Seresin 2005 Sauvignon Blanc (Marlborough) – One of the most polished and professional Marlborough sauvignons on the market. Bitter melon, lemongrass, intense lime and grapefruit, pomegranate, and acidity so vivid it’s palate-drying form the heart of this wine, but what’s striking is the confident, almost swaggering sophistication in the face of all that boisterous sauvignon-ness. Very, very good. (9/07)
Babich 2005 Riesling (Marlborough) – Varietally-solid riesling, on the big, ripe, lime-and-apple side. Hints of gooseberry intrude a bit – let’s pretend it’s the terroir – but this is a juicy, enjoyable wine. (10/07)
J&P Preys 2005 Valençay Blanc “La Chatelaine” (Loire) – Sauvignon blanc? It tastes like it…a nice, textbook expression of the variety, with green grass and greenish fruit and good but obvious acidity. And what does Valençay bring to the equation? Based on a total sample of one, not much. (10/07)
Kluge Estate “Cru” “Mélange Nouveau” (Virginia) – Apparently, this is a chardonnay brandy or something along those lines. But it tastes like a bad piña colada.
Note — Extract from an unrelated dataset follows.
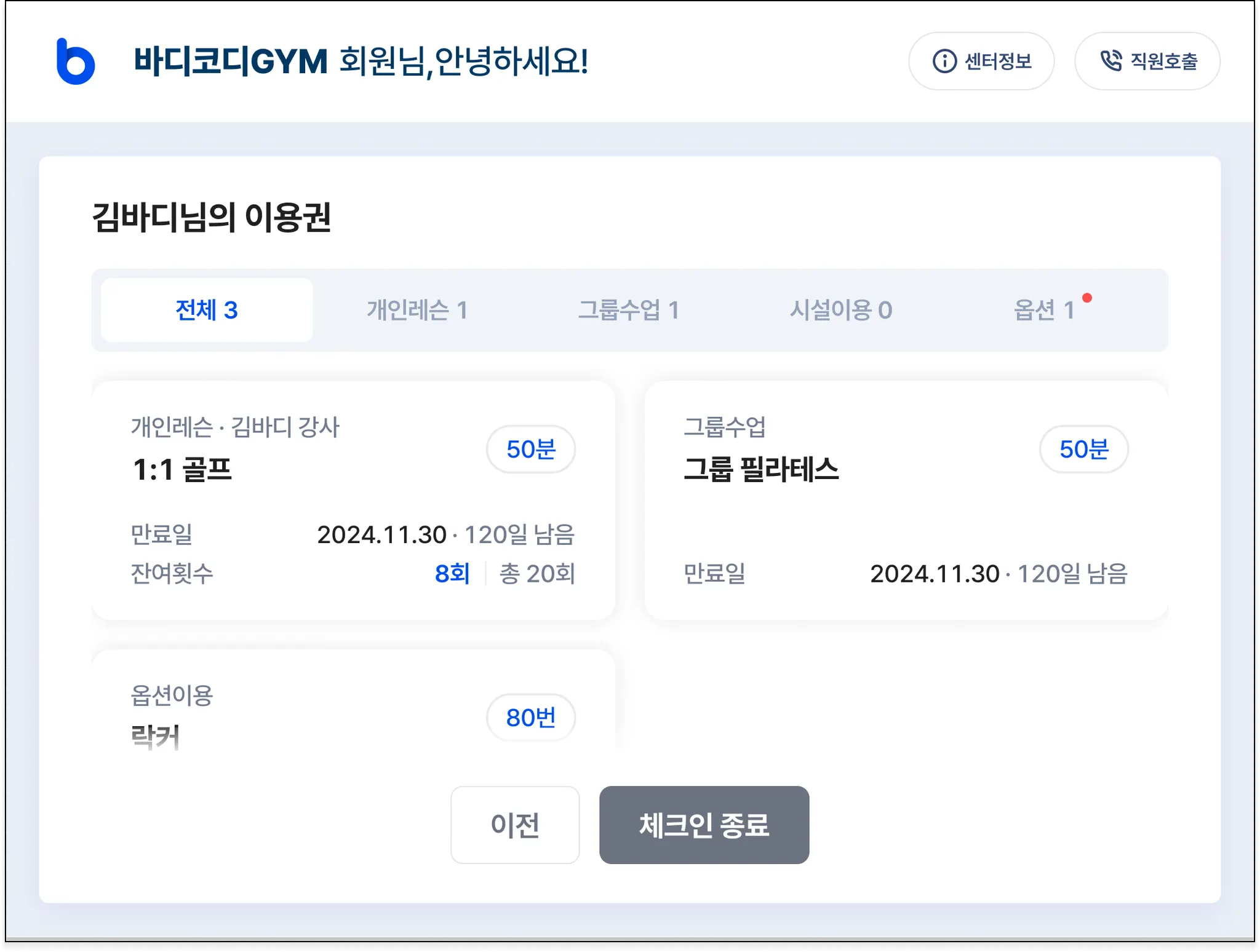This screenshot has width=1260, height=952.
Task: Click the 8회 remaining count
Action: pyautogui.click(x=452, y=574)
And getting caught in the rain. (10/07)
Doña Domingo 2006 Chardonnay (Colchagua Valley) – Sweet and vile. More descriptors would require keeping this wine in my mouth longer, a possibility too horrifying to contemplate.
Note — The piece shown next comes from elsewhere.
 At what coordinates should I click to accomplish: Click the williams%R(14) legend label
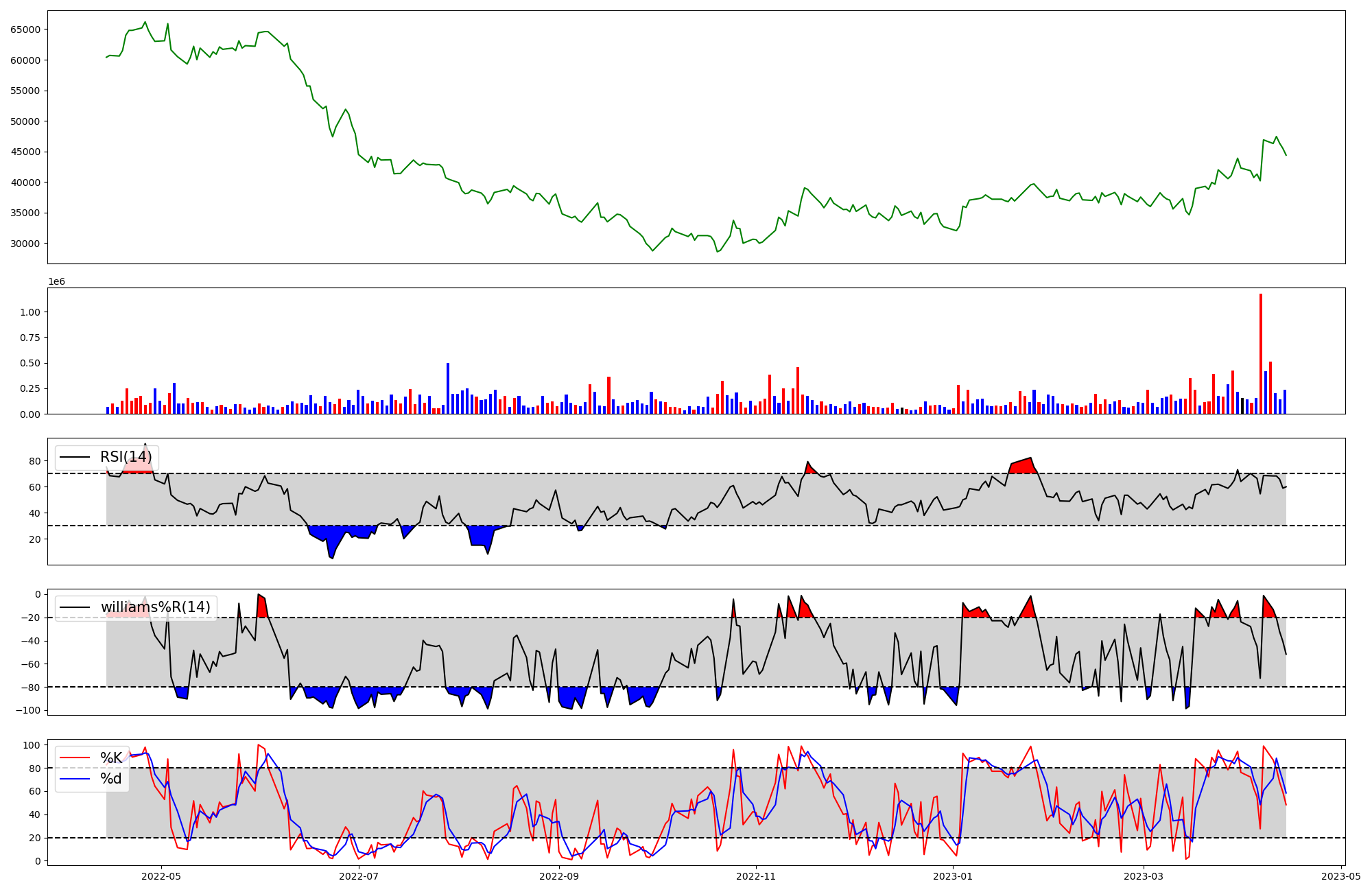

Lafage 2005 Vin de Pays des Côtes Catalanes Blanc “Côté Est” (Roussillon) – The more wines I taste from this catch-all appellation, the more I like them. What’s surprising is how much I enjoy the whites, which by all rights should be heavy and dull-witted given the general sun-drenchedness of the region. Yet somehow they show fine, rocky undertones (understones?) to admittedly simplistic stone fruit, sun-baked and slightly dried, and always with just enough of a touch of acidity. So it is here. This is very, very uncomplicated, but it’s quite tasty nonetheless. (10/07)
Gresser 2000 Riesling Mœnchberg “Sélection des Grains Nobles” (Alsace) – Racy ripe apple of shocking density, very sweet (120g residual sugar), but with acidity of a density more than matching the sugar. There’s an apple cider quality to the acidity that grows on the long finish, during which are also introduced elements of lemongrass, Makrut lime, and a shower of iron flakes. Magisterial.
Gresser 2004 Gewurztraminer Kritt (Alsace) – From graves soil. Crisp lychee and cashew oil with fresh rose petals floating about. The finish is slightly charred, with some alcohol apparent.
Gresser 2001 Gewurztraminer Andlau (Alsace) – Spicy and lurid, with lychee (more skin than fruit) lending a drying finish. This, like the 2003 riesling, represents a classic, older style of the grape that is harder and harder to find in these sugar-hunting times. It’s not a great gewurztraminer by any means, but it is a perfectly typical one, and the sort of amenable wine one wants at table.
Gresser 2004 Pinot Gris Brandhof (Alsace) – Pear skin and juice from ripe examples of the fruit, with a long, solid core of iron and steel around which runs a steady but thin stream of lemon and grapefruit. Incredibly long-finishing and crisp. I’ve not encountered a pinot gris of this structure and form in quite some time. It’s decidedly different, especially now, but I love it.
Gresser 2002 Pinot Gris Brandhof “Vieilles Vignes” (Alsace) – The old vines, in this case, are around 45 years of age. Fatter than the previous wine, though by no means blowsy, with spiced pear and intense, ripe red apple, strawberry and red cherry. Normally, I associate those sorts of red fruit characteristics with very high-quality pinot gris, but in this case the finish is shorter than I’d like, and the acidity not quite what I’d want either. Still, it’s a very good wine; I’m simply hoping for more from this vintage and these vines.